Generate Positive and Negative Pairs given Identities

This post is about generating positive pairs of features (in-class data points) and negative pairs (out-of-class data points) for tasks such as Metric Learning or simply learning classifiers. We just need 7 lines of Matlab code to generate these pairs by relying on the concept of lower / upper triangular matrices and block diagonal matrices.

So here’s the code! Given a list of ground truth identities ids we first generate the unique identities uids, just to know the number of classes. For each class, we count the number of data points that belong to the class sum(uids(k) == ids) and generate a matrix of all ones.
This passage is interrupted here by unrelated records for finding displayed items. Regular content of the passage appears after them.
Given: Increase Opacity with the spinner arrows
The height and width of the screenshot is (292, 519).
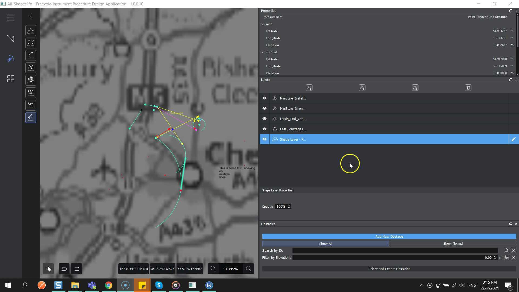Looking at the screenshot, I should point(289,205).
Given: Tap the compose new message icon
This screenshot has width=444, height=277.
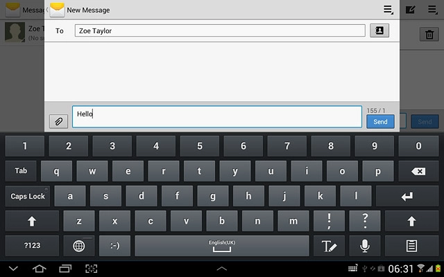Looking at the screenshot, I should [410, 10].
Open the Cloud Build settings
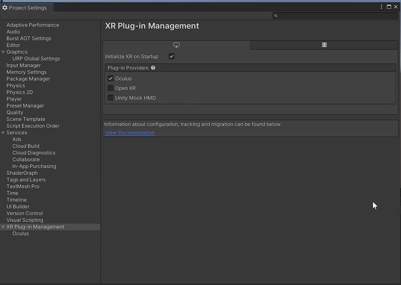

To find negative pairs, we create a block diagonal matrix using the all ones matrices from each class, and then simply logically negate it to get a 1 in the position of out-of-class points and 0 in in-class points. Selecting a lower triangular after this simply removes the duplicate pairs. tril(~blkdiag(onesmats{:})).

For the positive pairs, we need to have a 1 in the intra-class, and to remove duplicates we again use the upper triangular matrix, negate it thus keeping a lower triangular without the diagonal 😉 ~triu(ones(X)). All pairs can be found by directly concatenating the matrices as block diagonals.

uids = unique(ids);
for k = 1:length(uids)
    onesmats{k} = ones(sum(uids(k) == ids));
    pospairmat{k} = ~triu(onesmats{k});
[pospairs(:, 1), pospairs(:, 2)] = find(blkdiag(pospairmat{:}));
[negpairs(:, 1), negpairs(:, 2)] = find(tril(~blkdiag(onesmats{:})));

Finally a simple [x, y] = find() allows to get the row, column indices to find the pairs. Suggestions for shorter, faster and smarter techniques is more than welcome in the comments.

PS: The code assumes that the ids are sorted, i.e. features of the same class occur next to each other. If this is not your case, it’s easy to do it just by running a sort and re-indexing the feature vectors.